→ **EXERCISE**
Write out, without any change, the lines in the material below that run from the line with "[FESTIVAL REVIEW: Bearded" through the line with "Architects (609, 626)", both included.

→ **MATERIAL TO PROCESS**
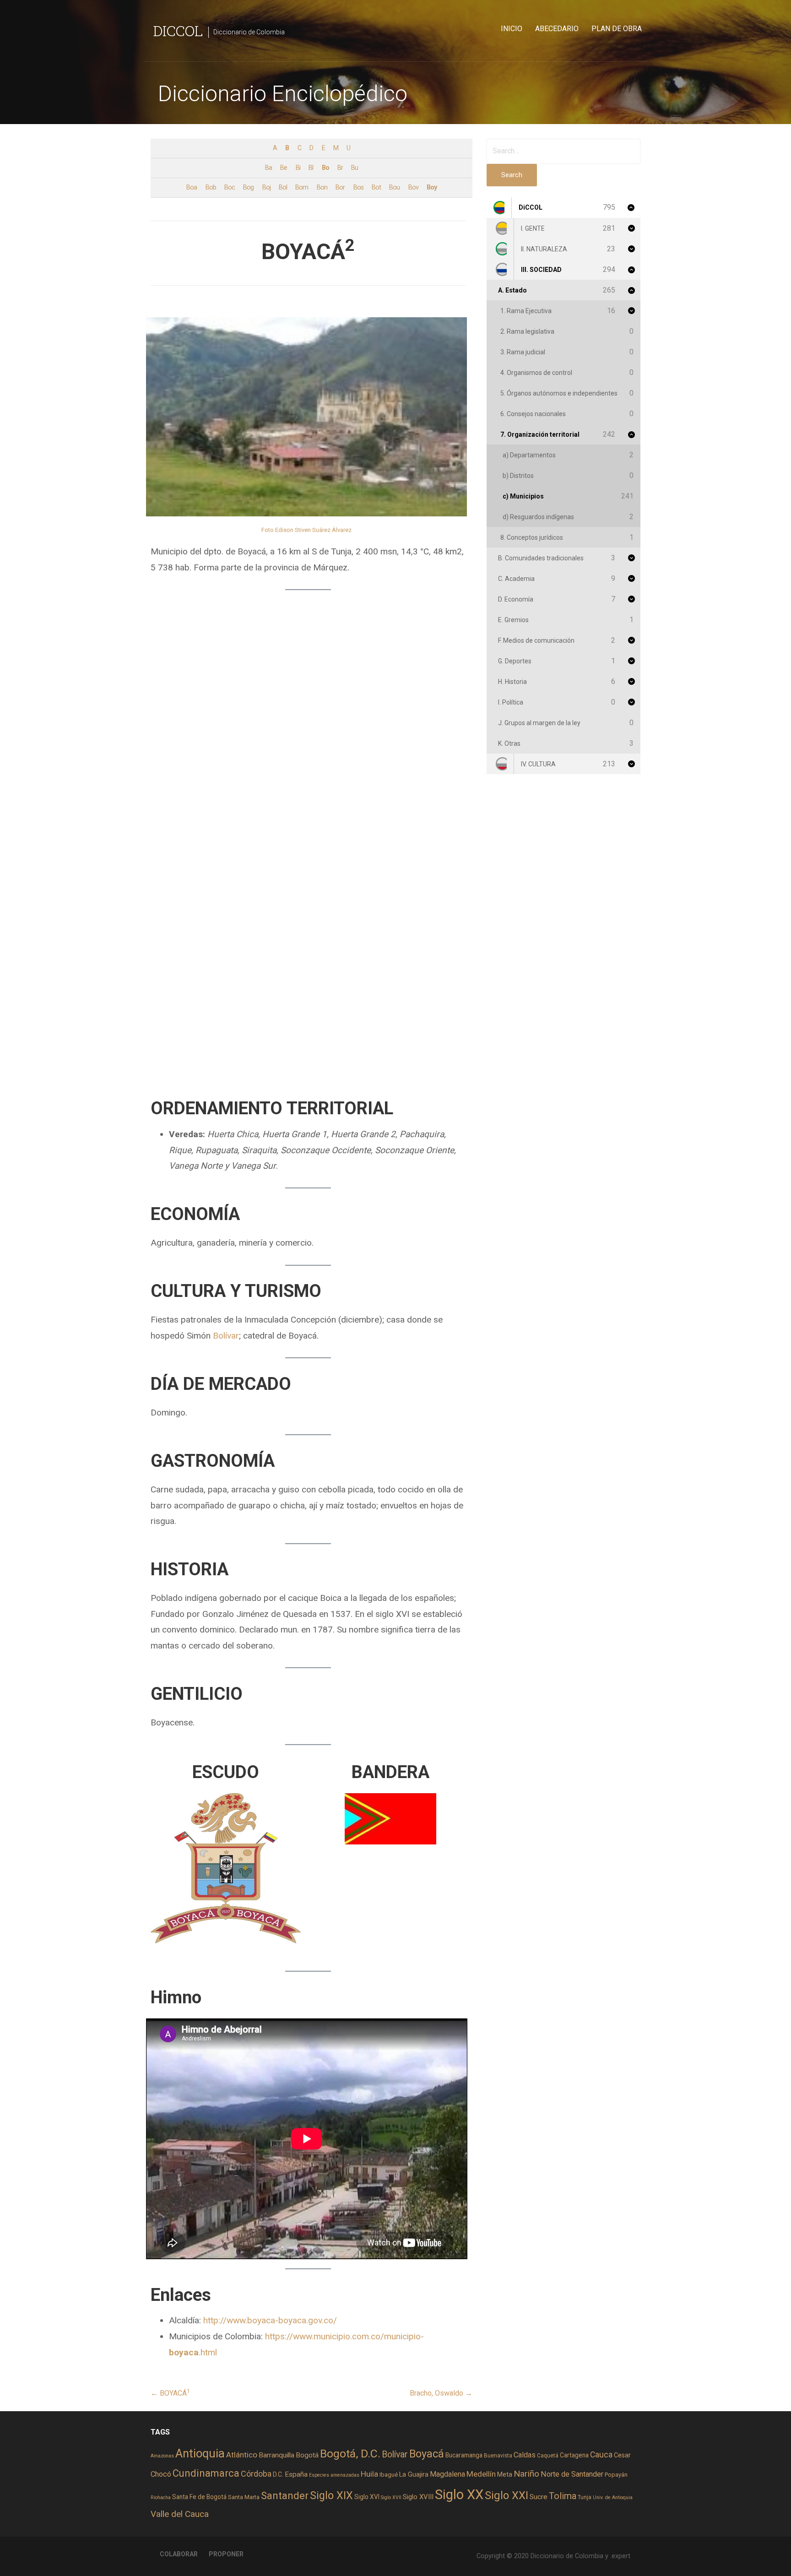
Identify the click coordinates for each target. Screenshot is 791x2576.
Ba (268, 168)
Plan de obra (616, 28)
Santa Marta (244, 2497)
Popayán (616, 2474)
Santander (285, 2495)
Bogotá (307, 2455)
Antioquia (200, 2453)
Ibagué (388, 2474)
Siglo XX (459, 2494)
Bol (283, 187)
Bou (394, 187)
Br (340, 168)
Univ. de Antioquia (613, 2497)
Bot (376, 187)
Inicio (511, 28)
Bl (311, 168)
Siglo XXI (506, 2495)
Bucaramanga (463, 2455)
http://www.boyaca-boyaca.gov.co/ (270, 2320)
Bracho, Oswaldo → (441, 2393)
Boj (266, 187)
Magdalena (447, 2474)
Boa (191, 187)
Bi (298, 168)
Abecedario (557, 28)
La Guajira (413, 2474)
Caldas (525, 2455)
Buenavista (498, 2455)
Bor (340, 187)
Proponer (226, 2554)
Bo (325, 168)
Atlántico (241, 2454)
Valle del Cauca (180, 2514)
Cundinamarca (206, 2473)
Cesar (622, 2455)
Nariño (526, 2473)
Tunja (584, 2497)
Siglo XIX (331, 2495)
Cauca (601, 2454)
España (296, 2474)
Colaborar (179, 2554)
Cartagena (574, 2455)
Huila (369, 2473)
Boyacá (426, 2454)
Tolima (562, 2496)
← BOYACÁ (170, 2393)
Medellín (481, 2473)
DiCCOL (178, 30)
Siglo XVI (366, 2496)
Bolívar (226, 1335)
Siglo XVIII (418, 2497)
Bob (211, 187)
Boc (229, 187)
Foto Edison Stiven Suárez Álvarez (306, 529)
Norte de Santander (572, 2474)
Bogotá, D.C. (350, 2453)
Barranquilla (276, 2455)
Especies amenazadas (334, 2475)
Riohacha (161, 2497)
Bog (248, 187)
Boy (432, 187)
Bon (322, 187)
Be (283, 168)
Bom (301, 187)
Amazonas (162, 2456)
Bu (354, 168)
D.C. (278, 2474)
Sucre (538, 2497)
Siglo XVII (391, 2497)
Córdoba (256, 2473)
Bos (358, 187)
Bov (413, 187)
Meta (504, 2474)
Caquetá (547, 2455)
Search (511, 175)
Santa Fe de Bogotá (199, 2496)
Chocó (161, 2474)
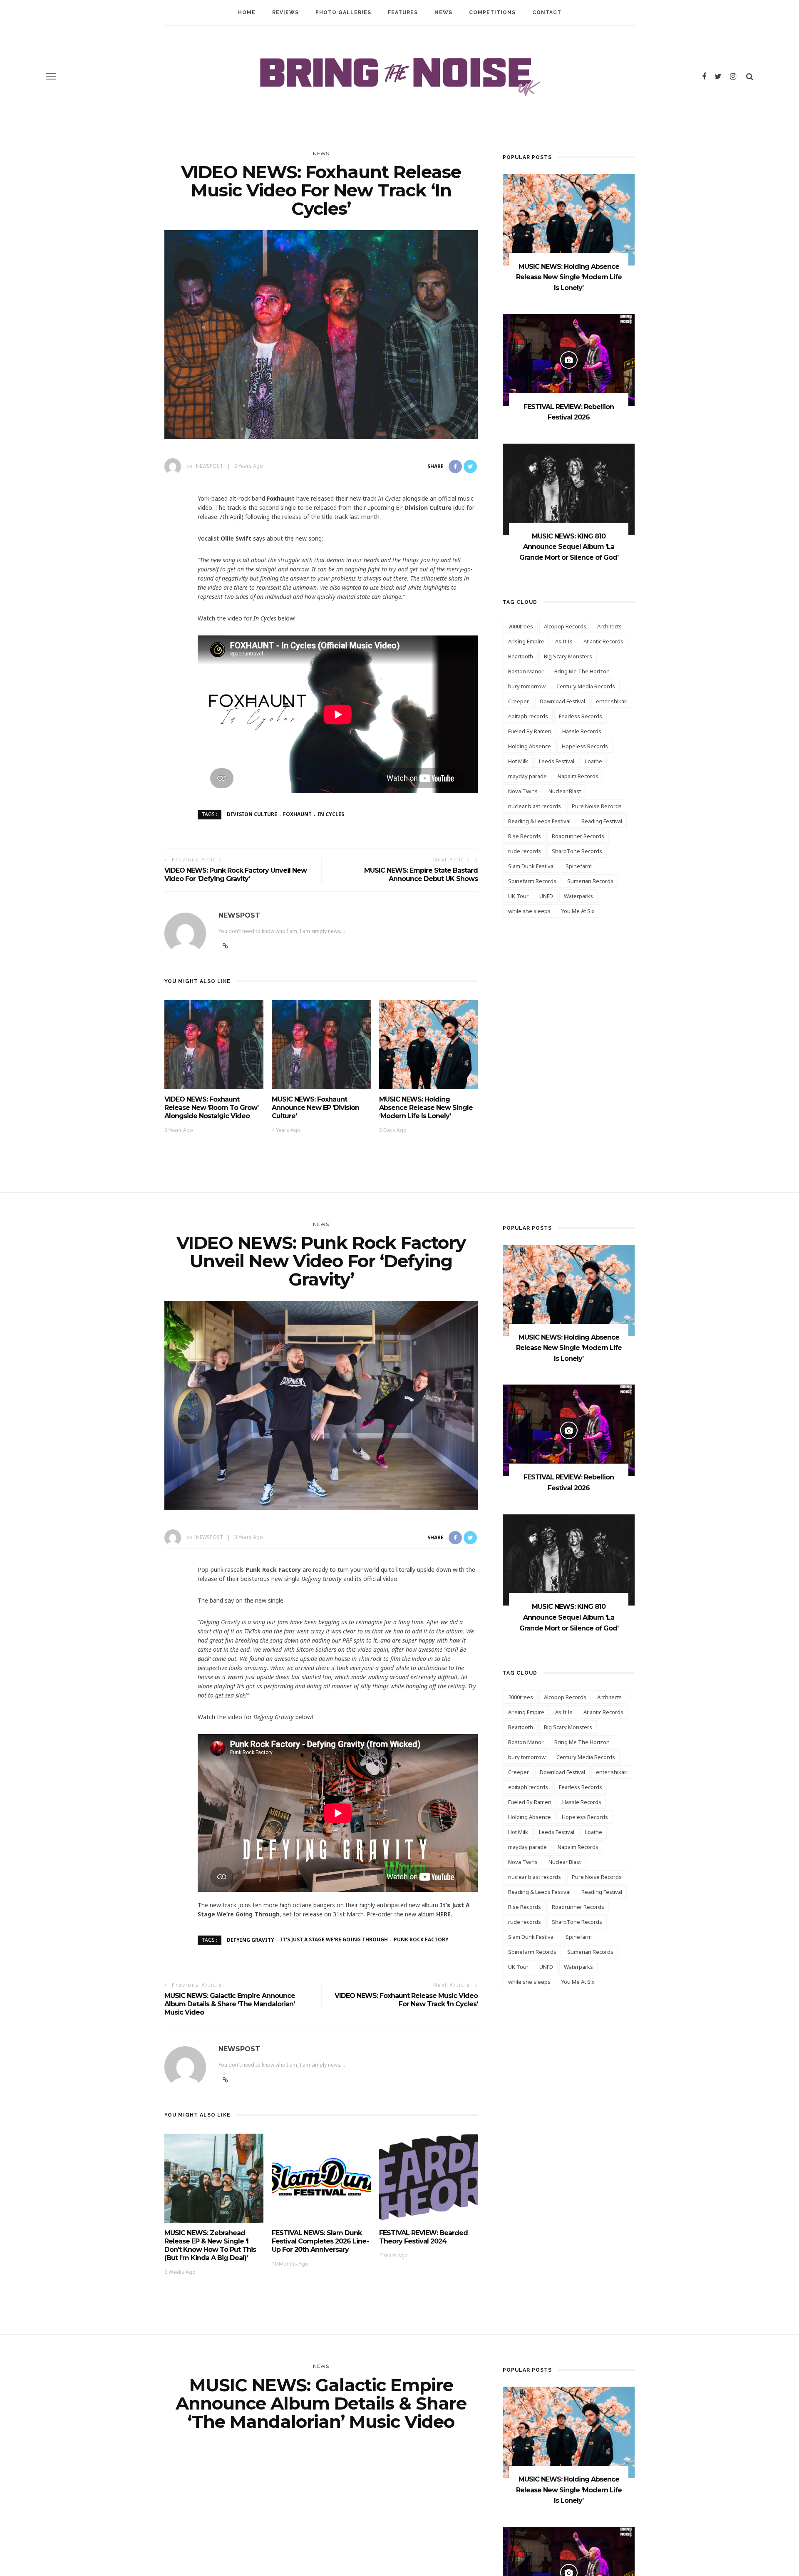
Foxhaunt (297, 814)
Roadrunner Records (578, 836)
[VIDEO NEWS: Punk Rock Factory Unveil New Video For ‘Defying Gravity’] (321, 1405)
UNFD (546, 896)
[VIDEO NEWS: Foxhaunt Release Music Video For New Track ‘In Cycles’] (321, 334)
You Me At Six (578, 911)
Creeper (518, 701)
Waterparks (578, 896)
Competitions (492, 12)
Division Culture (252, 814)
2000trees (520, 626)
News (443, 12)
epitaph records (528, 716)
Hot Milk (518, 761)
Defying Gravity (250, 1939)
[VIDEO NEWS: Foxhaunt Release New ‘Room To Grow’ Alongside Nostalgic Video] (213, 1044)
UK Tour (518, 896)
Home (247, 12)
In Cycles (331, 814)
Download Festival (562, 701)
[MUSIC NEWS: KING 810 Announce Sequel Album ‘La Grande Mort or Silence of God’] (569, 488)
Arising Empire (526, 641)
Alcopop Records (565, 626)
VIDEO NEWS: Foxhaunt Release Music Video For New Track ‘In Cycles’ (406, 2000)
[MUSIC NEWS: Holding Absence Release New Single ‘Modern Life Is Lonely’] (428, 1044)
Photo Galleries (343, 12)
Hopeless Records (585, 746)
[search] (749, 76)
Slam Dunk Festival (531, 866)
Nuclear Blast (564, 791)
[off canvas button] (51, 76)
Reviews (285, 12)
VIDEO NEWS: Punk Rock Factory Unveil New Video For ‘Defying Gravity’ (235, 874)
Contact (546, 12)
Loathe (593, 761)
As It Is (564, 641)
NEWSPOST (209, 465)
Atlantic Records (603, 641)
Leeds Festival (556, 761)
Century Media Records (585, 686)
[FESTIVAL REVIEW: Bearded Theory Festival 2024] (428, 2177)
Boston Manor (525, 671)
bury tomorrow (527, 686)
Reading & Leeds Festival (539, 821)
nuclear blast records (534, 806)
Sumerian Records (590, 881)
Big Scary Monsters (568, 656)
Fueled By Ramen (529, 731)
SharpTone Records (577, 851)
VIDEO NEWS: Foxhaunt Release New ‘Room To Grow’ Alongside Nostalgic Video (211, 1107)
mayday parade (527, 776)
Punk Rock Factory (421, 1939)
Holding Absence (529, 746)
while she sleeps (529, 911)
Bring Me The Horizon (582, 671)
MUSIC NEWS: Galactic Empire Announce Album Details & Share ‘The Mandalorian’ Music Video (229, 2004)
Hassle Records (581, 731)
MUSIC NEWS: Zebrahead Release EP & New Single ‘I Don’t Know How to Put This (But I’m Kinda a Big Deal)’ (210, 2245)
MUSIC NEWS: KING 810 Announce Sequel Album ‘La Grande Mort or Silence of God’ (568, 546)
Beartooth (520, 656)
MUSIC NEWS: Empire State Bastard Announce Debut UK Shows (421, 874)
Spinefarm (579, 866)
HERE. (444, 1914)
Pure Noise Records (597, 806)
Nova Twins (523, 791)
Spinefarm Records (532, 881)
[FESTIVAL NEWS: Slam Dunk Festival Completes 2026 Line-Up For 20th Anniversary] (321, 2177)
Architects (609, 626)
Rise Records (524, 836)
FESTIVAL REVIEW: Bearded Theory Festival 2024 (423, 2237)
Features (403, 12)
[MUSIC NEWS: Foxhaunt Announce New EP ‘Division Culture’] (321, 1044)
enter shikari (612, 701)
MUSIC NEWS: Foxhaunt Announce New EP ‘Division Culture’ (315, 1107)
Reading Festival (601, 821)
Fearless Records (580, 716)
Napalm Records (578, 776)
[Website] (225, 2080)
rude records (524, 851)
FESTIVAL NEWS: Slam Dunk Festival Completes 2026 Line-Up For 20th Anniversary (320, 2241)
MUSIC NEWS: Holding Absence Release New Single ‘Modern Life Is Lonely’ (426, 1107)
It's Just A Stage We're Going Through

→ **SOLVED PROBLEM**
[FESTIVAL REVIEW: Bearded Theory Festival 2024] (428, 2177)
Boston Manor (525, 671)
bury tomorrow (527, 686)
Reading & Leeds Festival (539, 821)
nuclear blast records (534, 806)
Sumerian Records (590, 881)
Big Scary Monsters (568, 656)
Fueled By Ramen (529, 731)
SharpTone Records (577, 851)
VIDEO NEWS: Foxhaunt Release New ‘Room To Grow’ Alongside Nostalgic Video (211, 1107)
mayday parade (527, 776)
Punk Rock Factory (421, 1939)
Holding Absence (529, 746)
while she sleeps (529, 911)
Bring Me The Horizon (582, 671)
MUSIC NEWS: Galactic Empire Announce Album Details & Share ‘The Mandalorian’ Music Video (229, 2004)
Hassle Records (581, 731)
MUSIC NEWS: Zebrahead Release EP & New Single ‘I Don’t Know How to Put This (But I’m Kinda a Big Deal)’ (210, 2245)
MUSIC NEWS: KING 810 Announce Sequel Album ‘La Grande Mort or Silence of God’ (568, 546)
Beartooth (520, 656)
MUSIC NEWS: Empire State Bastard Announce Debut UK Shows (421, 874)
Spinefarm (579, 866)
HERE. (444, 1914)
Pure Noise Records (597, 806)
Nova Twins (523, 791)
Spinefarm Records (532, 881)
[FESTIVAL NEWS: Slam Dunk Festival Completes 2026 Line-Up For 20th Anniversary] (321, 2177)
Architects (609, 626)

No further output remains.